Quartile methods and why calculators disagree
Different methods give different Q1 and Q3 values. See why PERCENTILE.INC, the exclusive method, and the median split disagree.
What a quartile actually is
A quartile is a cut point that divides sorted data into four equal parts. The first quartile (Q1) marks the value below which about a quarter of the data falls, the second is the median, and the third (Q3) sits at roughly three quarters. The trouble is that real data sets rarely divide into four exactly equal groups, so a quartile often lands between two observed values. How a method fills that gap is where different calculators start to disagree.
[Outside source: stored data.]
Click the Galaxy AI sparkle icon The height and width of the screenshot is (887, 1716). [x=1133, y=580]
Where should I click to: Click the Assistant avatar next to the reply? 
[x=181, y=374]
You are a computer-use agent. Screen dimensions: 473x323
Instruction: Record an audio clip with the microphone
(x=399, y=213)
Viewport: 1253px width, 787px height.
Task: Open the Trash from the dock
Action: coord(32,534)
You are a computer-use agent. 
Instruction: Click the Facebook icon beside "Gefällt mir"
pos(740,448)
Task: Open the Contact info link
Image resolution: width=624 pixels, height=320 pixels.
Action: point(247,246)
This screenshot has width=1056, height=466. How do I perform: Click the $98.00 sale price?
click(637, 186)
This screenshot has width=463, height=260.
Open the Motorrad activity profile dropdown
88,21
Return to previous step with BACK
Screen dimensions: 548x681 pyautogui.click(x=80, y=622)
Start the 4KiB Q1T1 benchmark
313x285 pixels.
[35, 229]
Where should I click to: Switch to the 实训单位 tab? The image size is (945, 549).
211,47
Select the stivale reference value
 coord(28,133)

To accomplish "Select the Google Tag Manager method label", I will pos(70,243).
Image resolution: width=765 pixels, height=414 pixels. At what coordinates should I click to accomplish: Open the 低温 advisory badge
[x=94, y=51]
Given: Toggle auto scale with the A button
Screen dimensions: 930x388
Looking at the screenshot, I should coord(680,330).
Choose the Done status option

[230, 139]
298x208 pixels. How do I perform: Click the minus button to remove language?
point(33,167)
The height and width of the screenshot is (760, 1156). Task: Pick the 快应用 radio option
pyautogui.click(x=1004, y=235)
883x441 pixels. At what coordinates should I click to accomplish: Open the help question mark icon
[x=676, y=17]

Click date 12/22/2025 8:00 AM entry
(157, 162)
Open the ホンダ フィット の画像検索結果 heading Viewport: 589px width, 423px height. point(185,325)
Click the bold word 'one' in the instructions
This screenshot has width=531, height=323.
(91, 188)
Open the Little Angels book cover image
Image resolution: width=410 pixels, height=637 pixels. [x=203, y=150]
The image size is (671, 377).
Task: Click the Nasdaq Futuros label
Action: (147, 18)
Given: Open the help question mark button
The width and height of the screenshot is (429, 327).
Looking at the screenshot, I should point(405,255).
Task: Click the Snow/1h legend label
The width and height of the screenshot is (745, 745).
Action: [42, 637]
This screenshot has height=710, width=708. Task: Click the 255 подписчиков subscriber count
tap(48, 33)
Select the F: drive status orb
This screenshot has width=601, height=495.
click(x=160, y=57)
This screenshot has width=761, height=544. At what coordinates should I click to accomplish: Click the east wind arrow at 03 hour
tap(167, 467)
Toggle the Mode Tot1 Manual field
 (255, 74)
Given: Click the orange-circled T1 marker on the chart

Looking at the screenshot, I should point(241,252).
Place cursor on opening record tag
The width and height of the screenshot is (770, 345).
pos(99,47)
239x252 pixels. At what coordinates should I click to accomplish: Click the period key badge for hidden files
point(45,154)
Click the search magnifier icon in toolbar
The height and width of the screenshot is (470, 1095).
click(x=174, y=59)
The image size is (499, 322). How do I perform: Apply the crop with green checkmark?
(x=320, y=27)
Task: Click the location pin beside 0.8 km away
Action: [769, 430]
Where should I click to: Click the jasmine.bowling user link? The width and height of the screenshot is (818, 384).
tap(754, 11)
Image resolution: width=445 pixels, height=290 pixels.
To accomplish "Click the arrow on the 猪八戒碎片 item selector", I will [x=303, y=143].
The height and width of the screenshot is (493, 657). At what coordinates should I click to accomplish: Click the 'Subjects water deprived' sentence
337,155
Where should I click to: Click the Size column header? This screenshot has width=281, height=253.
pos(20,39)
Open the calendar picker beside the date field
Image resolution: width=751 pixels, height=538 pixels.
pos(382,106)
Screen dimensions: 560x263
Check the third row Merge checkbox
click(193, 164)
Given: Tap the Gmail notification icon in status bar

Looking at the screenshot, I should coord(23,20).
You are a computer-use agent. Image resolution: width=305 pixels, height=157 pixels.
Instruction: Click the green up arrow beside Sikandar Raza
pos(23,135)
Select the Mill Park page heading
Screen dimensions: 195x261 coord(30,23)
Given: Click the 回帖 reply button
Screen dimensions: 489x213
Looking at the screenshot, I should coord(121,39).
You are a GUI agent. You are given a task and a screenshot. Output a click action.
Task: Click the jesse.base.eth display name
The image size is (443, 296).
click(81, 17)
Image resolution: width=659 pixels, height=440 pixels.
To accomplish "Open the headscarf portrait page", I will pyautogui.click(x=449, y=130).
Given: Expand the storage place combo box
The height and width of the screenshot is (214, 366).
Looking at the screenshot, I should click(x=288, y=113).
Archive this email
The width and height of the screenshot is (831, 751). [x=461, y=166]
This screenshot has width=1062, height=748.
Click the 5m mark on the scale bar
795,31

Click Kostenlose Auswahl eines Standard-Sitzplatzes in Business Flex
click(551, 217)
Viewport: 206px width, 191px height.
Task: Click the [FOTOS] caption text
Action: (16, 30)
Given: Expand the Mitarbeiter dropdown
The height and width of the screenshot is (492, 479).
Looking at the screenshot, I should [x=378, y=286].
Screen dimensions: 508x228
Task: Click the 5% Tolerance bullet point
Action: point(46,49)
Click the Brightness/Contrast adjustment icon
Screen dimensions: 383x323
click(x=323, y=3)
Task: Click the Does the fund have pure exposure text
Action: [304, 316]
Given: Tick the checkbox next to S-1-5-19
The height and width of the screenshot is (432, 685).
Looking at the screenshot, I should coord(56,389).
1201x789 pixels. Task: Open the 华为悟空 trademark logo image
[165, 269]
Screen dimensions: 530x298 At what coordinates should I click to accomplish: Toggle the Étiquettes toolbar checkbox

The interpolation method this tool uses
This calculator uses linear interpolation between the two closest ranks, the same convention as Excel PERCENTILE.INC and NumPy's default percentile. It places a quartile at position (n minus 1) times the percentile on a zero based index, then blends the two neighbouring values by the fractional part. For the set 10, 20, 30, 40 the first quartile lands at position 0.75, three quarters of the way from 10 to 20, which gives 17.5. This inclusive approach always includes the endpoints and gives a smooth, reproducible answer.
The median-split methods
An older family of methods splits the data at the median and takes the median of each half as Q1 and Q3. When the count is odd, some versions include the overall median in both halves (Tukey's hinges) and some exclude it (the exclusive method). These rules can hand back different quartiles than interpolation for the same numbers, which is exactly why two honest calculators sometimes disagree. Neither is wrong; they answer the question with different conventions.
Staying consistent
The practical rule is to pick one method and use it everywhere in a piece of analysis, then state which one you used. Because Excel, Google Sheets PERCENTILE, and NumPy all default to the interpolation method, matching it keeps your quartiles, IQR, and Tukey fences aligned with the most widely used tools. If a report cites quartiles from statistics software that uses a median split, expect small differences and note the method rather than assuming an error.